В драматическом театре диктат концепций переживается менее бурно, и все меньше находится «музейщиков», согласных на свой риск и страх указывать, где авторское слово противоречит сценическому истолкованию, а где нет. Причина, возможно, кроется в сбалансированных отношениях между режиссерским произволом и волей актеров, хотя, конечно, в каждом конкретном случае эта проблема решается заново. Вопрос, который поставлен в этих заметках, — не допустимые пределы театральной импровизации на темы фиксированного текста, он в другом. Интерпретации текста — это отношение к нему, и если западный театр пытается трактовать нашу классику, то тем самым выражает отношение и к нам. Западный театр, привозящий русскую классику в Россию, всегда имеет основания бояться обвинений в русофобии (и так не раз случалось с гастролями Эймунтаса Някрошюса). Но есть чувства более важные, чем записной патриотизм: ответственность за образ страны перед лицом мира. Способен ли русский зритель легко принять немой укор со стороны?

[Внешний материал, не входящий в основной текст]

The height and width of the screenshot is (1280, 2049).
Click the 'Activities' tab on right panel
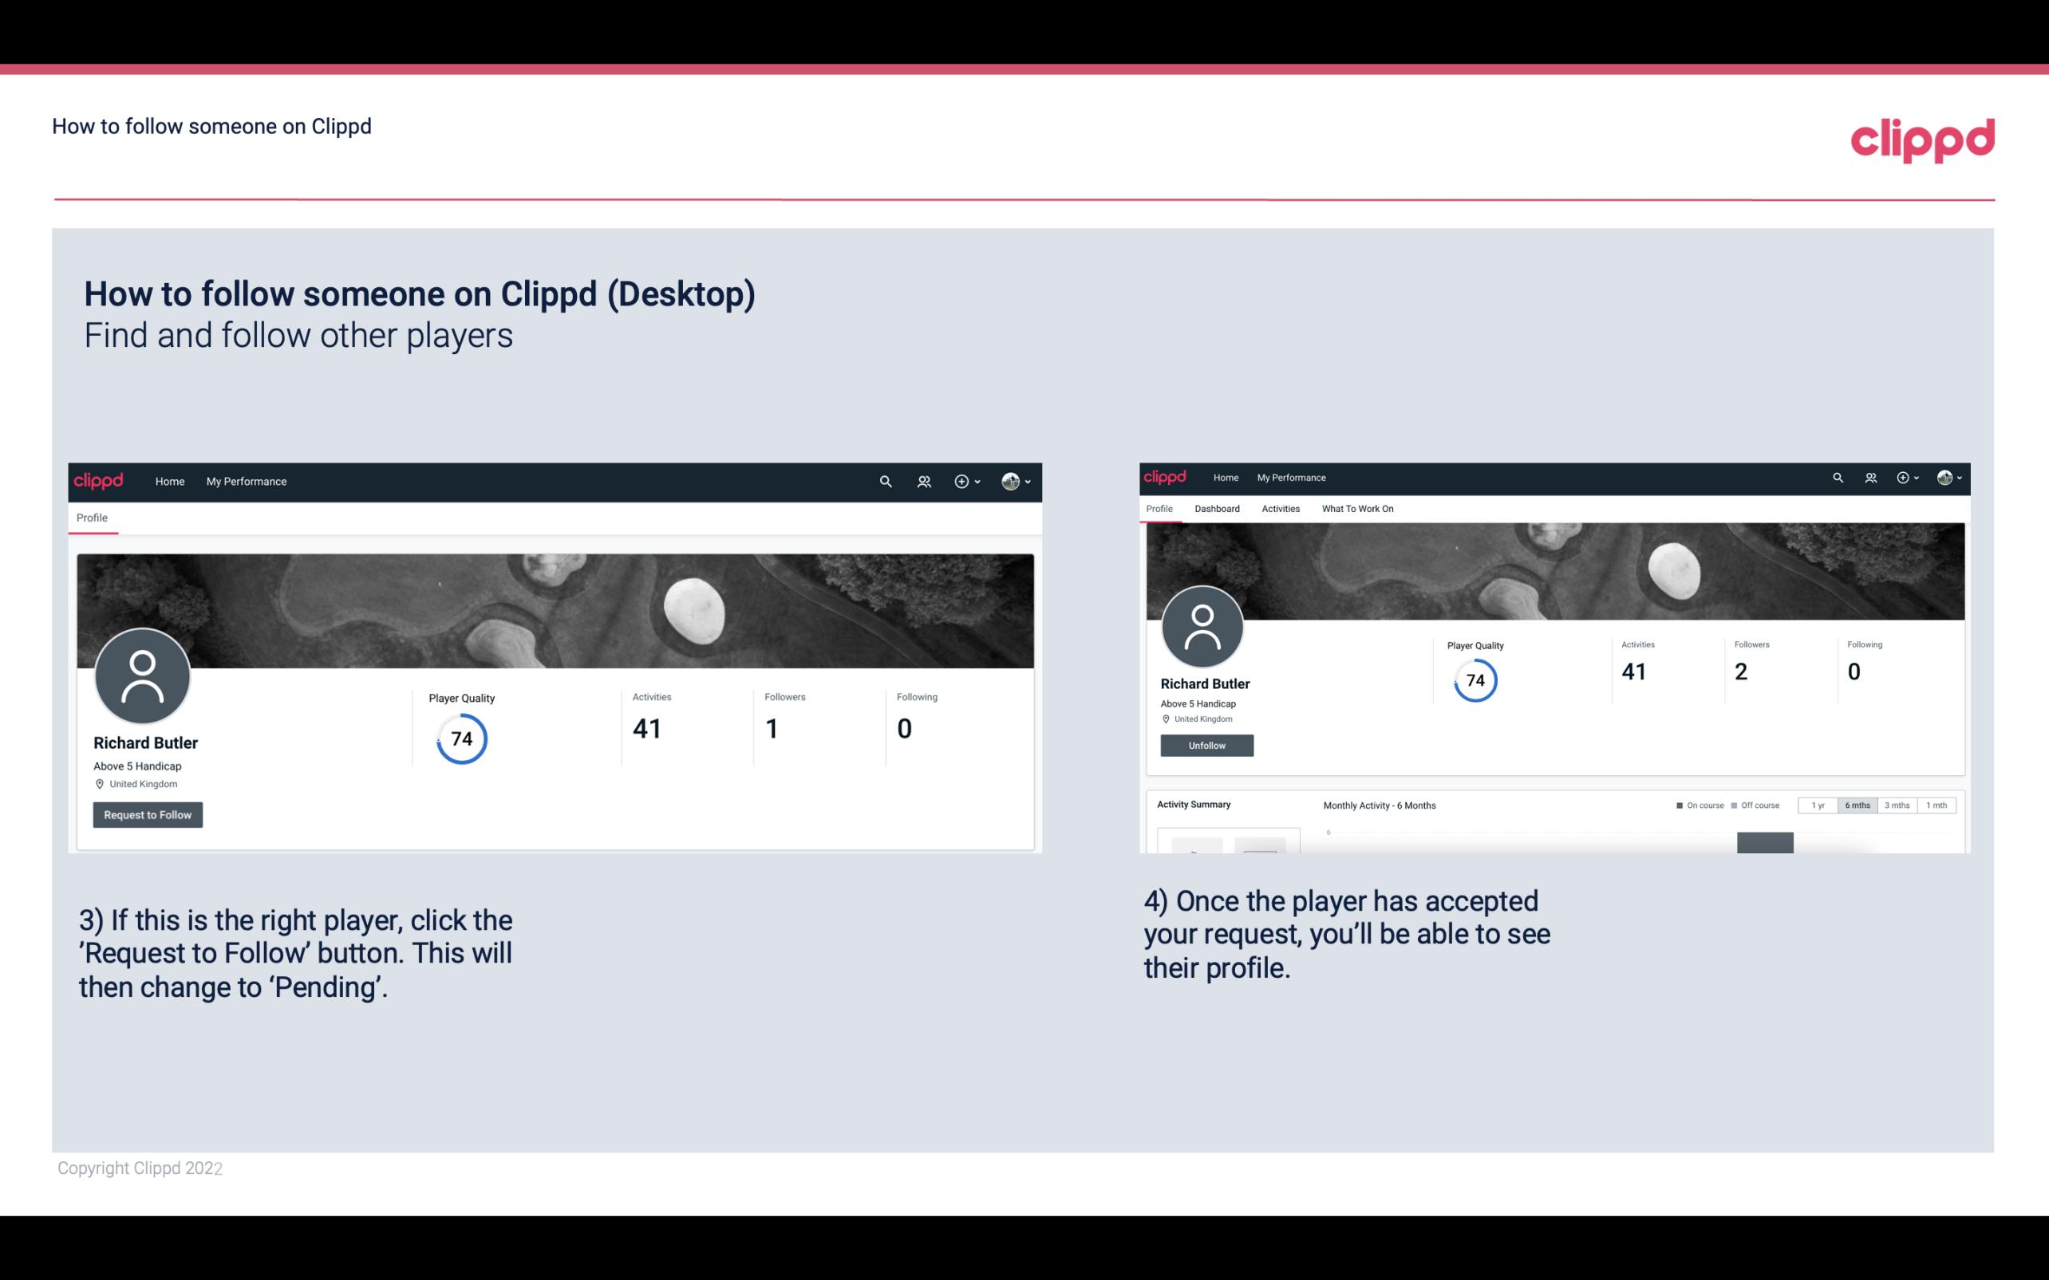point(1279,509)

Московская театральная жизнь подкинула зрителю в 2003 году две любопытные спекуляции на материале гоголевского «Ревизора». Летом на IV Чеховский фестиваль приезжал «Ревизор» Маттиаса Лангхоффа из Генуи, осенью, на V фестиваль «N.E.T. — Новый европейский театр», приезжал «Ревизор» Алвиса Херманиса из Риги. Стоило бы упрекнуть двух крупных европейских режиссеров во взаимном плагиате, если бы были малейшие свидетельства этому. Советизация «Ревизора» проведена ими с поразительным сходством. У одного, правда, это сталинская Россия, у другого — брежневская. Но место действия то же — жутчайшая советская столовая общепита, тот же иерархический страх перед партийным начальством, та же эксцентриада клоунских номенклатурных работников. Разница лишь в том, что Лангхофф советской реальности воочию не видел, а Херманис — знал прекрасно, иначе не превратил бы свой спектакль в воспоминание о юности, в музейный экспонат с надеждой на невозможность реставрации той жизни.
И в том и в другом случае тотальная ирония западных людей по поводу глухого «совка» не вызвала у зрителя приступов оскорбленного патриотизма и обвинений в «антирусских тенденциях». Но проблема здесь, кажется, не в толерантности нашего зрителя и даже не в безразличии, а в чувстве стыда. По крайней мере в зрительном зале я испытал острое чувство досады на то, что в свое время, во времена перестройки или много позже, наш театр не захотел хорошенько отсмеяться над символами прошедшей эпохи, не смог в последний раз устроить из советской действительности карнавал, чтобы вспомнить и тут же забыть старорежимный уклад и быт. Мы все еще не научились, смеясь, расставаться с прошлым — хотя, впрочем, не научились даже не смеясь. За нас и для нас это сделали почему-то другие. Парадокс, которому сегодня нельзя найти объяснений.